Faith Otasowie est agent de soin à l'Ehpad de Dol-de-Bretagne. En France depuis 2011, elle est visée par une OQTF, une obligation de quitter le territoire français. Ses amis et collègues se mobilisent contre cette décision qu'ils jugent inacceptable et injuste.
"Elle ne mérite pas ça. Elle ne mérite pas qu'on l'expulse". Valérie, comme Sylvie et Line présentesce mardi 21 mai à Dol-de-Bretagne, ne décolèrent pas. Pour celles qui sont collègues de travail dans l'Ehpad La Parentèle, l'obligation de quitter le territoire français qui vise Faith Otasowie est incompréhensible.
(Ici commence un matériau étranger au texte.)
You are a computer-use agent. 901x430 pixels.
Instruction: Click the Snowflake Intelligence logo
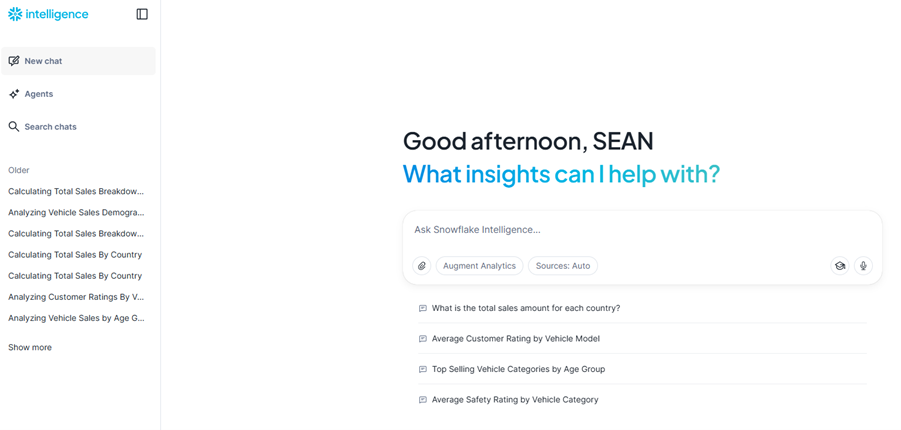coord(48,14)
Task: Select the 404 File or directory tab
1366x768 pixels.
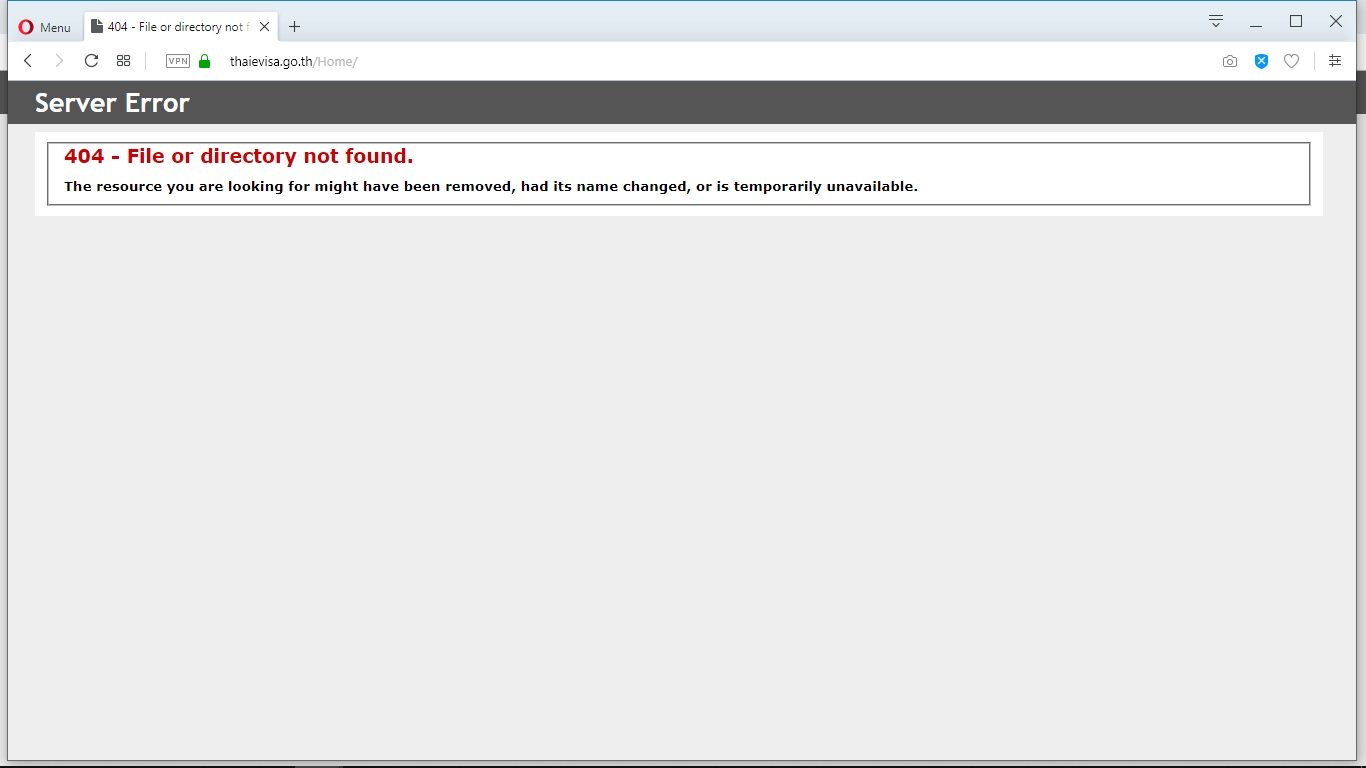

"Malgré le fait qu'elle n'a pas ses papiers, Faith a tous les autres droits pour rester avec nous", argumente Valérie. "C'est un bon élément. Tout ce qu'elle a fait avant, c'est pour s'en sortir, pour quitter son passé. Elle est dans un métier dans lequel tout se passe bien. Elle s'entend à merveille avec les résidents. Il n'y a jamais de souci avec eux."
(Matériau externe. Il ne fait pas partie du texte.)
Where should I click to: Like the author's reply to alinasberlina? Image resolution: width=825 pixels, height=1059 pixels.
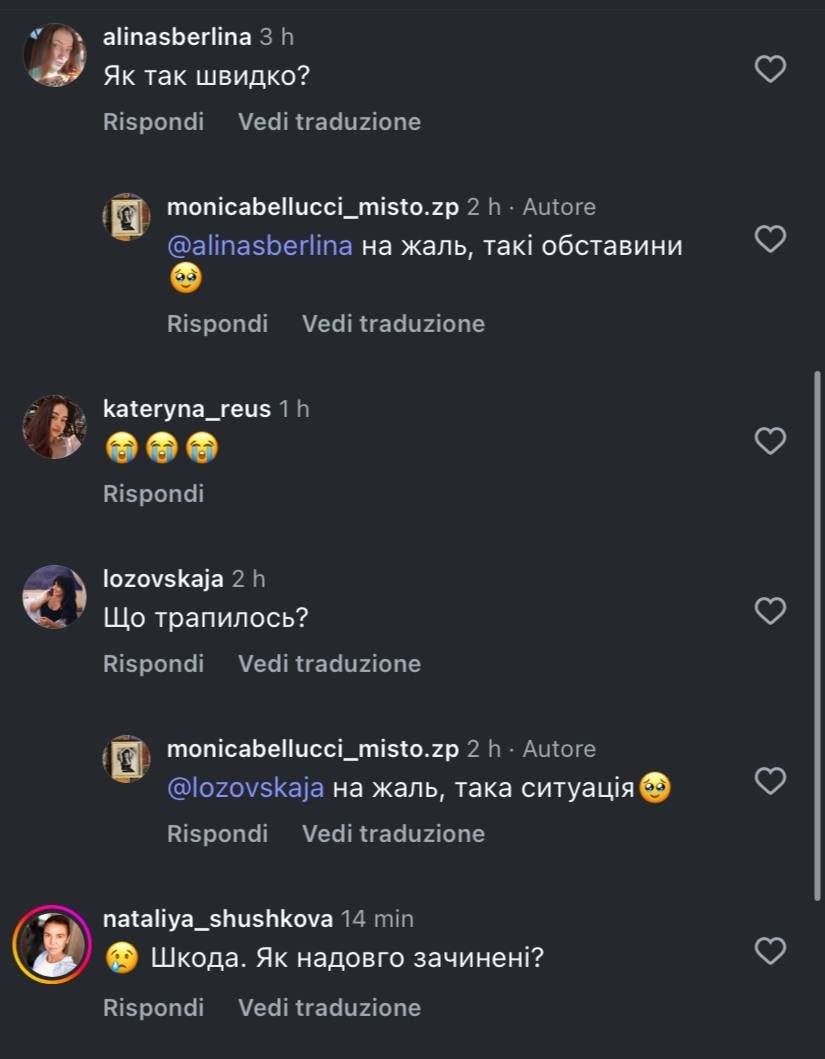[x=770, y=239]
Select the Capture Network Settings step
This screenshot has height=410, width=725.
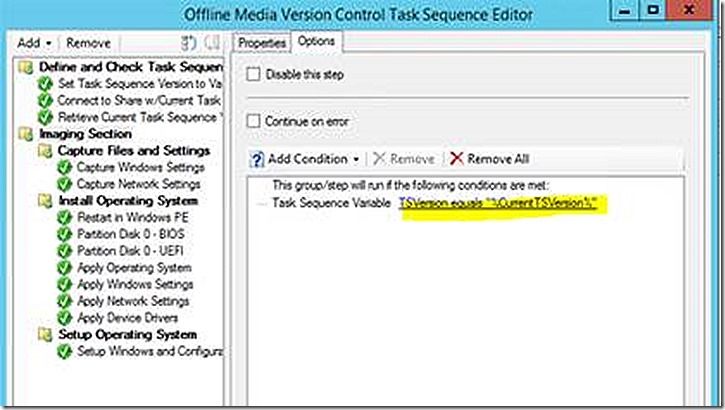138,184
Pour Sylvie, cette menace d'expulsion n'est, en plus, pas en accord avec le manque crucial de personnel dans les établissements recevant des personnes âgées : "Les Ehpad cherchent tous les jours des salariés. Or Faith est là depuis plus de 4 ans et à partir du 7 juin, elle pourrait être expulsée de France. Ce n'est pas logique alors qu'elle apporte son sourire et toute sa bonne humeur au quotidien, malgré ses problèmes. Elle est volontaire et ne rechigne pas à venir travailler s'il manque un personnel et même le week-end."
Visée par la loi Darmanin
C'est mi-avril que Faith Otasowie a reçu cette OQTF, "Un torchon de 8 pages qui décrit toutes les raisons pour lesquelles elle est, soi-disant, expulsable et doit retourner dans son pays où elle sera en danger" explique Nathalie Ugen, une amie et principal soutien de la Nigériane.
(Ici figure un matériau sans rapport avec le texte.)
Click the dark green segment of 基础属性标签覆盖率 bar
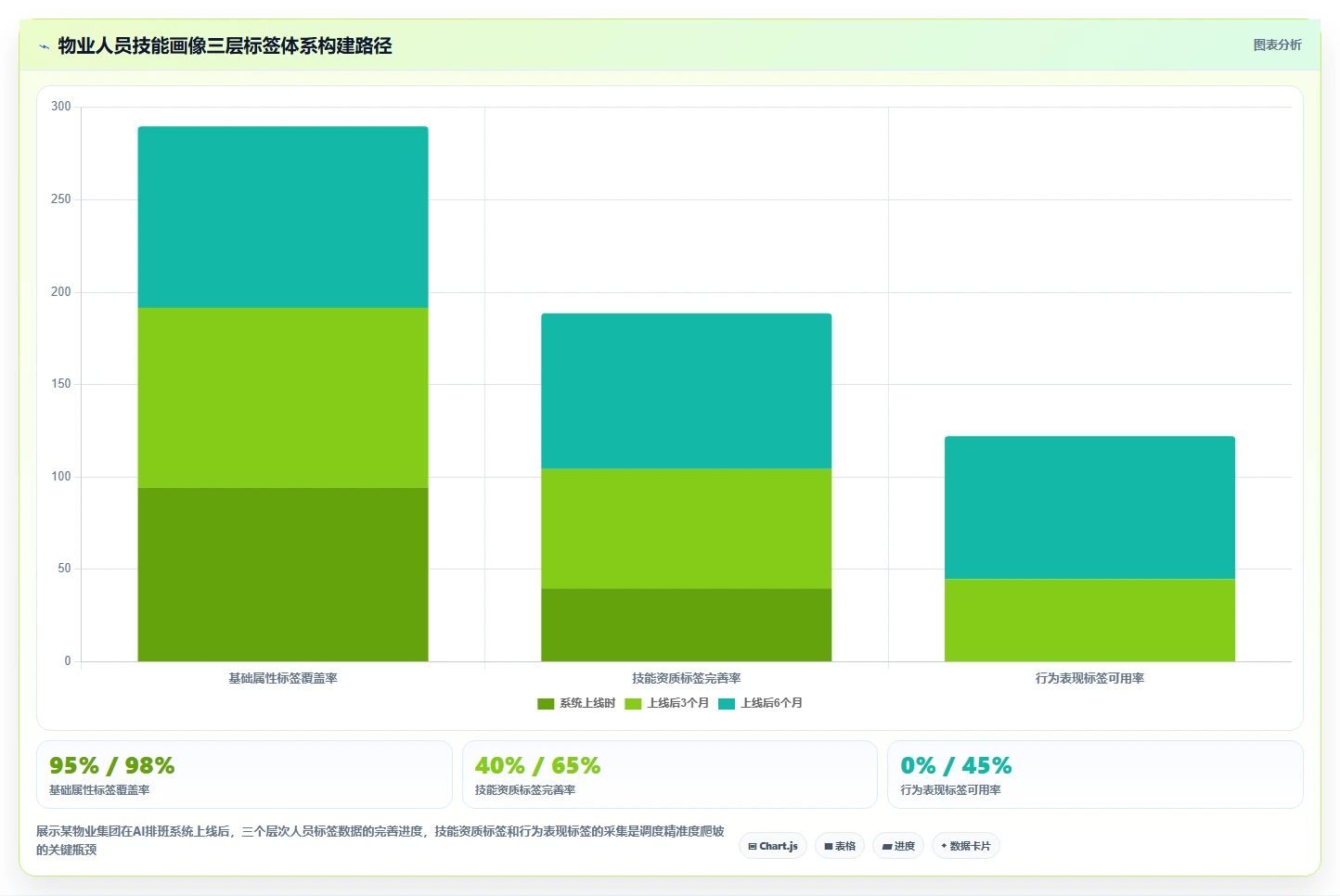 point(283,574)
Cette OQTF, émise par la préfecture, celle-là même qui lui délivre tous les trois mois un récépissé (de demande de carte de séjour) lui permettant de travailler à la Parentèle, Faith la reçue suite à l'application de la loi Darmanin. Cette dernière réclame depuis janvier dernier l'expulsion de tout étranger sans papiers ayant été condamné par la justice.
Victime et coupable d'un réseau de prostitution
Or, Faith a purgé un an de prison il y a quelques années, reconnue coupable et victime d'un réseau de prostitution.
L'histoire de Faith en France commence en 2011, lorsqu'elle fait appel à une passeuse pour quitter le Nigéria, où en danger, elle doit laisser deux enfants. À l'époque, on lui dit qu'en France, elle pourra garder des enfants. La réalité est tout autre puisqu'elle se retrouve prise dans un réseau de prostitution avec une somme de 60 000 euros à rembourser, celle que lui a pris la passeuse pour rejoindre la France.
Elle arrive au bout de nombreux mois à sortir du réseau de prostitution mais doit revenir chez une amie qui en fait encore partie. Ensuite, elle se retrouve à répondre au téléphone aux jeunes femmes qui voulaient venir en France et qui tombent par la suite, malgré elles, dans le réseau. C'est pour cela que Faith sera jugée coupable et victime et qu'elle fera de la prison.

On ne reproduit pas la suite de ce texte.